[Bug 210330] "ar -s" not deterministic by default
bugzilla-noreply at freebsd.org
bugzilla-noreply at freebsd.org
Thu Jun 16 17:42:01 UTC 2016
https://bugs.freebsd.org/bugzilla/show_bug.cgi?id=210330
Bug ID: 210330
Summary: "ar -s" not deterministic by default
Product: Base System
Version: 11.0-CURRENT
Hardware: Any
OS: Any
Status: New
Severity: Affects Only Me
Priority: ---
Component: bin
Assignee: freebsd-bugs at FreeBSD.org
Reporter: emaste at freebsd.org
ar(1) produces deterministic output by default for the -q/-r options
(append/replace), as described in the -D option:
-D When used in combination with the -r or -q option, insert 0's
instead of the real mtime, uid and gid values and 0644 instead of
file mode from the members named by arguments file .... This
ensures that checksums on the resulting archives are reproducible
when member contents are identical.
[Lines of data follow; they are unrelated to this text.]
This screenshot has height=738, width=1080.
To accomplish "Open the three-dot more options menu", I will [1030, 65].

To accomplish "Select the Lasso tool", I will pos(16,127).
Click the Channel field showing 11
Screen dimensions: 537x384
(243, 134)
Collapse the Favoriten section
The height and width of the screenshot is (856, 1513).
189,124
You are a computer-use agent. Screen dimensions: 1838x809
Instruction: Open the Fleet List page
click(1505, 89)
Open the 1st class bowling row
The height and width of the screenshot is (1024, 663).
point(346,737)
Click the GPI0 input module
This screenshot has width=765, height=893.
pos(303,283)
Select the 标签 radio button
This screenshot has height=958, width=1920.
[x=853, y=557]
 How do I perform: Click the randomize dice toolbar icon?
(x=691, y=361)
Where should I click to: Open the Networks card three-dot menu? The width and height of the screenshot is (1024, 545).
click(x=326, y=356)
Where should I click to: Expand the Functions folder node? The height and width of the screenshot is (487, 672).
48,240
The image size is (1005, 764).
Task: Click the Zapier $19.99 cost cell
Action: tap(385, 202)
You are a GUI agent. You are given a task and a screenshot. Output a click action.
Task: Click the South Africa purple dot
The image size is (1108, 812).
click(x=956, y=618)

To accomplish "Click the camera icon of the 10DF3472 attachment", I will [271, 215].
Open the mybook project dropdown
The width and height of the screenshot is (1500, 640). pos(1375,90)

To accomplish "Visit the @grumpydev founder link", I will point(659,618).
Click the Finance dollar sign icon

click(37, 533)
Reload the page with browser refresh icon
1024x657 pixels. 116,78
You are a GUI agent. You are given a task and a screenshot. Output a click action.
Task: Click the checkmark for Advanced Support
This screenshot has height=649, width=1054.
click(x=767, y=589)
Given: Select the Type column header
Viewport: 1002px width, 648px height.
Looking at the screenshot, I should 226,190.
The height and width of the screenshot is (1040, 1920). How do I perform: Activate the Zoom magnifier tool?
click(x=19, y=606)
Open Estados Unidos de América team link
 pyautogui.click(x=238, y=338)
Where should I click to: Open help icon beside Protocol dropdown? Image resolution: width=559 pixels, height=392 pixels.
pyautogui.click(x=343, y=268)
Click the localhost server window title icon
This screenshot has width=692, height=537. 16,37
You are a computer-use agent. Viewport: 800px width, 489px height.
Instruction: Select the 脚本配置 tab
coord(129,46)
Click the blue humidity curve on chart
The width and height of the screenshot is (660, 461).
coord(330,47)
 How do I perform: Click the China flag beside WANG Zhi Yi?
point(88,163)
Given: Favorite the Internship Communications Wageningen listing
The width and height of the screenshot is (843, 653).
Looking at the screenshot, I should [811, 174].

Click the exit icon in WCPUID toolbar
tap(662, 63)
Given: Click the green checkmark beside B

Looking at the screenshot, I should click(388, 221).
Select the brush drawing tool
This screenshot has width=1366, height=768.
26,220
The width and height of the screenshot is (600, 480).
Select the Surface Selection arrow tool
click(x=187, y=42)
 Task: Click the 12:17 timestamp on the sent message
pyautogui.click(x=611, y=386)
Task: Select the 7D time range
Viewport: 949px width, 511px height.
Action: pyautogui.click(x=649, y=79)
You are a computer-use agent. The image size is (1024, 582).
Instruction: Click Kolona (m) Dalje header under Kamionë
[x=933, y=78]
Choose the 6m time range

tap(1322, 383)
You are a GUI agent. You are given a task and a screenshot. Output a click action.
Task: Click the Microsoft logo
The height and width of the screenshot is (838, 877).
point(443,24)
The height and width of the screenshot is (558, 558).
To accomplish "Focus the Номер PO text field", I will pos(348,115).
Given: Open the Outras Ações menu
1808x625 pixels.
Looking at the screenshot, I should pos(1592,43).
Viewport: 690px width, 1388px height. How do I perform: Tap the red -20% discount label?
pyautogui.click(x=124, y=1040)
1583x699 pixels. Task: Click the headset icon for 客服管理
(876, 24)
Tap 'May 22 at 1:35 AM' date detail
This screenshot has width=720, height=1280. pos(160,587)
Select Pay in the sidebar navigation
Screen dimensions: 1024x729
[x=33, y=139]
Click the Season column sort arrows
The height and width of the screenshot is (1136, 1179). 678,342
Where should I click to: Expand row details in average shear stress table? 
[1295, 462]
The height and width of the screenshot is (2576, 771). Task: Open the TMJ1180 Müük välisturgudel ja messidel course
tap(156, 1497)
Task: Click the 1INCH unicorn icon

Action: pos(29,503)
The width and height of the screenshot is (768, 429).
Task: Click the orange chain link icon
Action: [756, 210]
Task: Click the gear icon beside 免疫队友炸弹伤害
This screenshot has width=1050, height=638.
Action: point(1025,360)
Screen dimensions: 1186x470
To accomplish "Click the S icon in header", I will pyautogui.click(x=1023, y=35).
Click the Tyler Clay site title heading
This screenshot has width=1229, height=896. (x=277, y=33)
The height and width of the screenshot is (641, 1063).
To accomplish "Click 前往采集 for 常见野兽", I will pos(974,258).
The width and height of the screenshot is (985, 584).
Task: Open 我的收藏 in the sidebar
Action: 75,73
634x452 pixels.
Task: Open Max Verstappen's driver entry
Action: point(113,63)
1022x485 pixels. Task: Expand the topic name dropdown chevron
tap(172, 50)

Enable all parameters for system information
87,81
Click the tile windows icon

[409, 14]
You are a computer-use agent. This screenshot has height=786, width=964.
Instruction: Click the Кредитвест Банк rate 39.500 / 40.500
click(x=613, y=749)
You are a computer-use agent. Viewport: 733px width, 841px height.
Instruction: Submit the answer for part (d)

This option is enabled by
default. If multiple -D and -U options are specified on the com‐
mand line, the final one takes precedence.
It is not documented here, but this is also the case when ar is invoked as
ranlib(1).
However, 'ar -s <file>' is supposed to be equivalent to ranlib:
-s Add an archive symbol table (see ar(5)) to the archive specified
by argument archive. Invoking ar with the -s option alone is
equivalent to invoking ranlib.
but ar -s does not produce deterministic output by default.
In addition to -q/-r, ar -s (AR_S in ar.c) will write an archive symbol table
if no mode is specified (-s with no other args), or in combination with
-p/-t/-x (which are really read-options).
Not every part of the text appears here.